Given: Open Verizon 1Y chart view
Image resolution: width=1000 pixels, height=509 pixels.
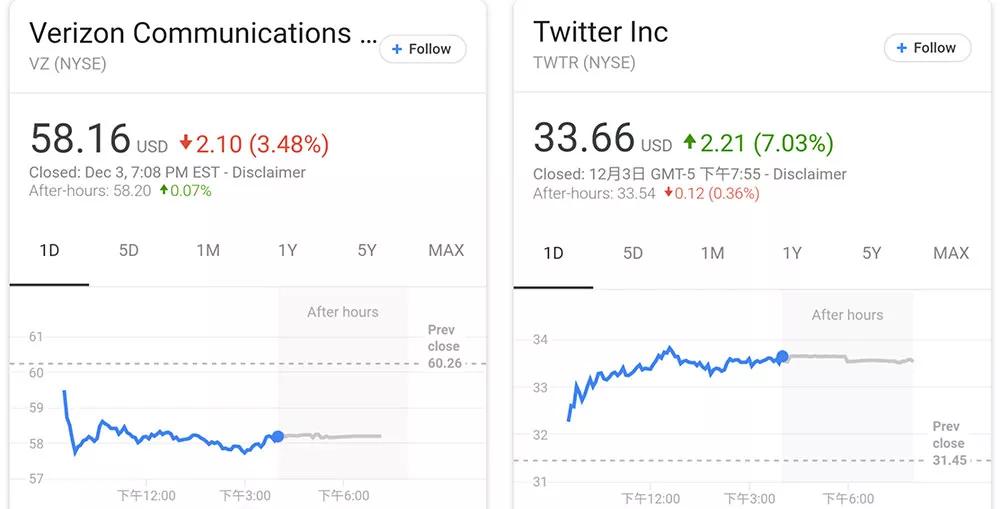Looking at the screenshot, I should [287, 250].
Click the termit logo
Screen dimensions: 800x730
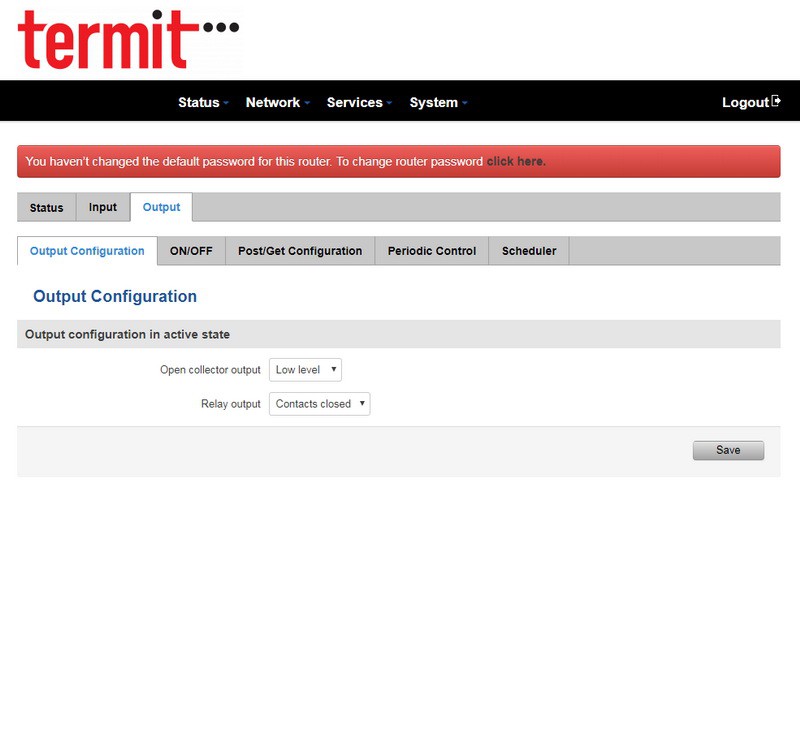coord(128,40)
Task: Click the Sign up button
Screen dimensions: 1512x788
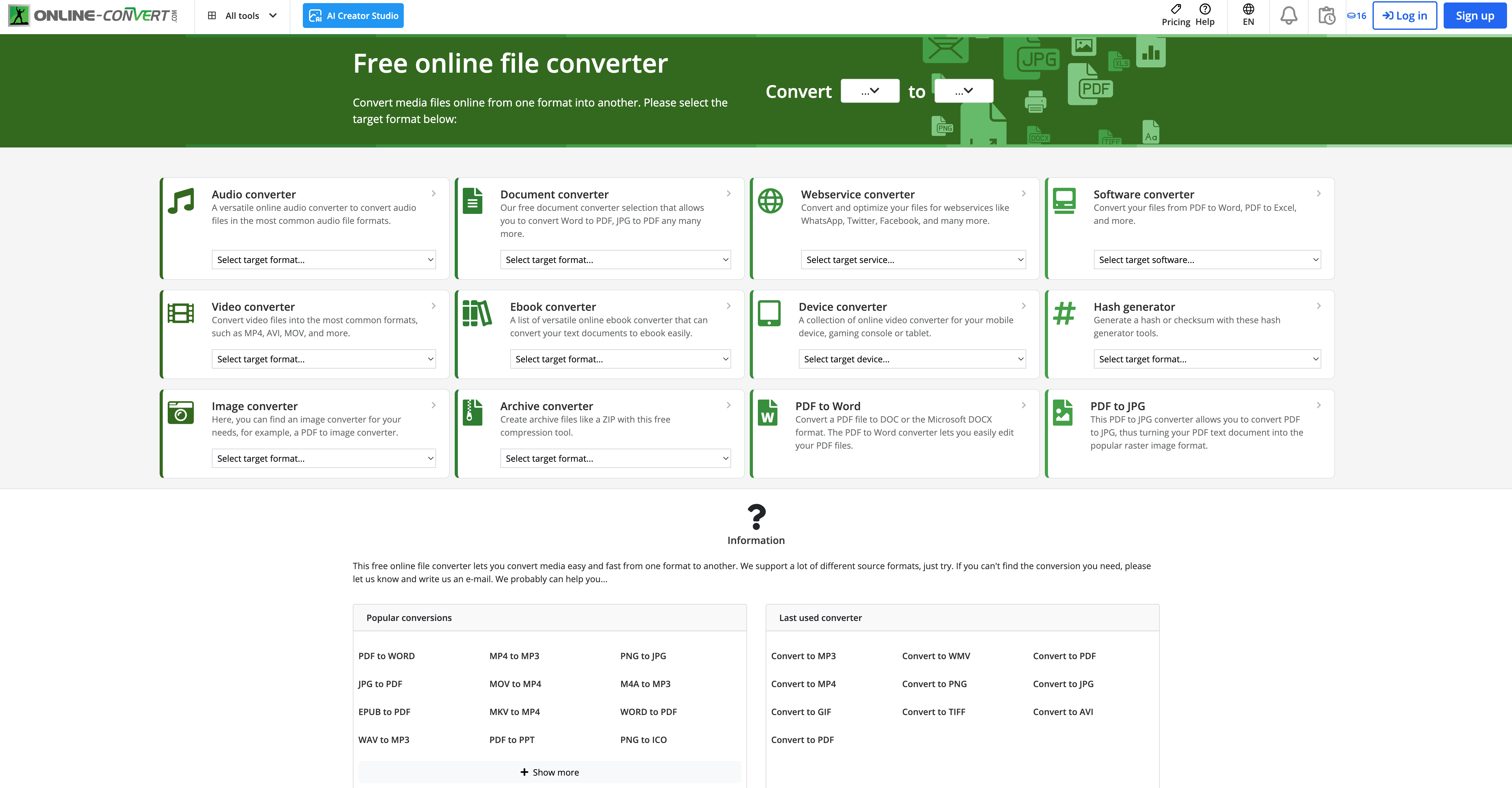Action: [x=1474, y=16]
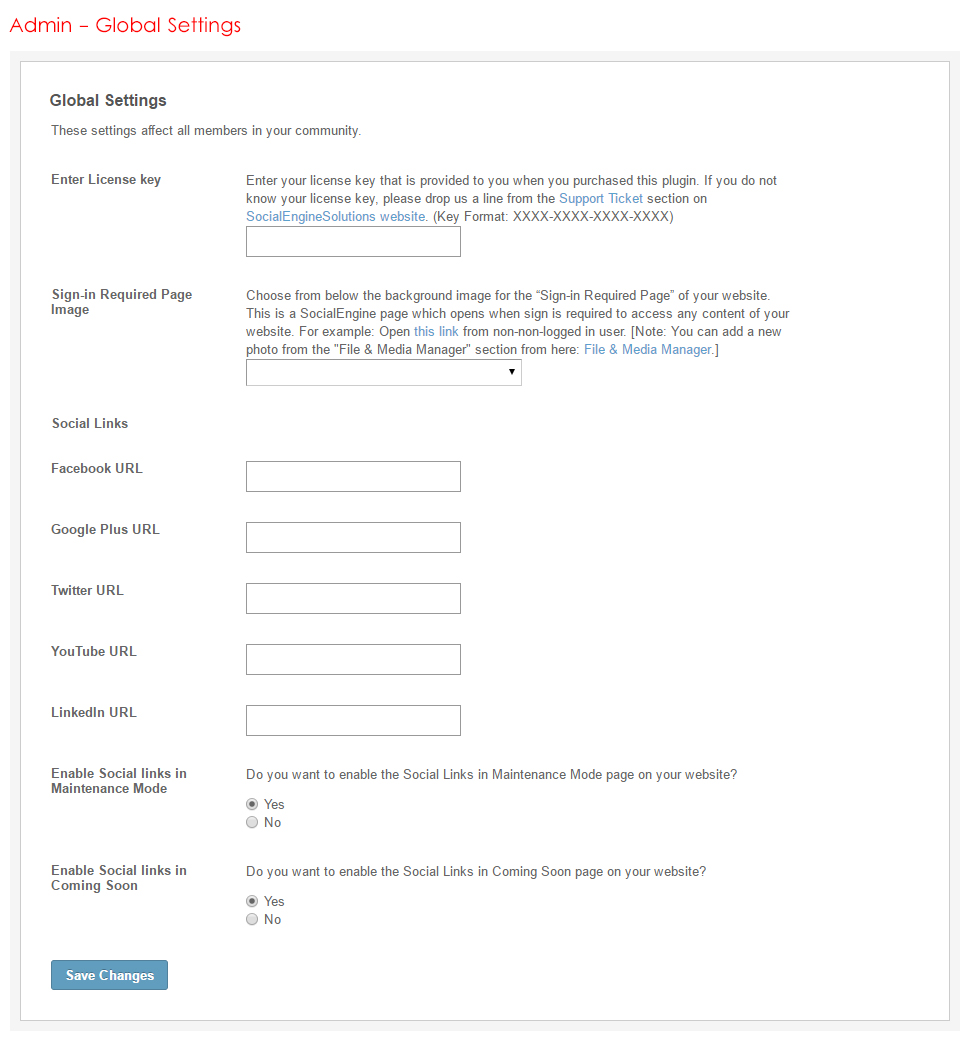Viewport: 971px width, 1041px height.
Task: Visit the SocialEngineSolutions website link
Action: point(336,216)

# # # # #

§ PROBLEM DETAILS: Put the rows above into a JSON list of strings, one string per line, leaving out blank lines and the pictures.

§ RESULT BELOW:
[
  "Given: Open Verizon 1Y chart view",
  "Image resolution: width=1000 pixels, height=509 pixels.",
  "Looking at the screenshot, I should [287, 250].",
  "Click the termit logo",
  "Screen dimensions: 800x730",
  "coord(128,40)",
  "Task: Click the Sign up button",
  "Screen dimensions: 1512x788",
  "Action: [x=1474, y=16]",
  "Viewport: 971px width, 1041px height.",
  "Task: Visit the SocialEngineSolutions website link",
  "Action: point(336,216)"
]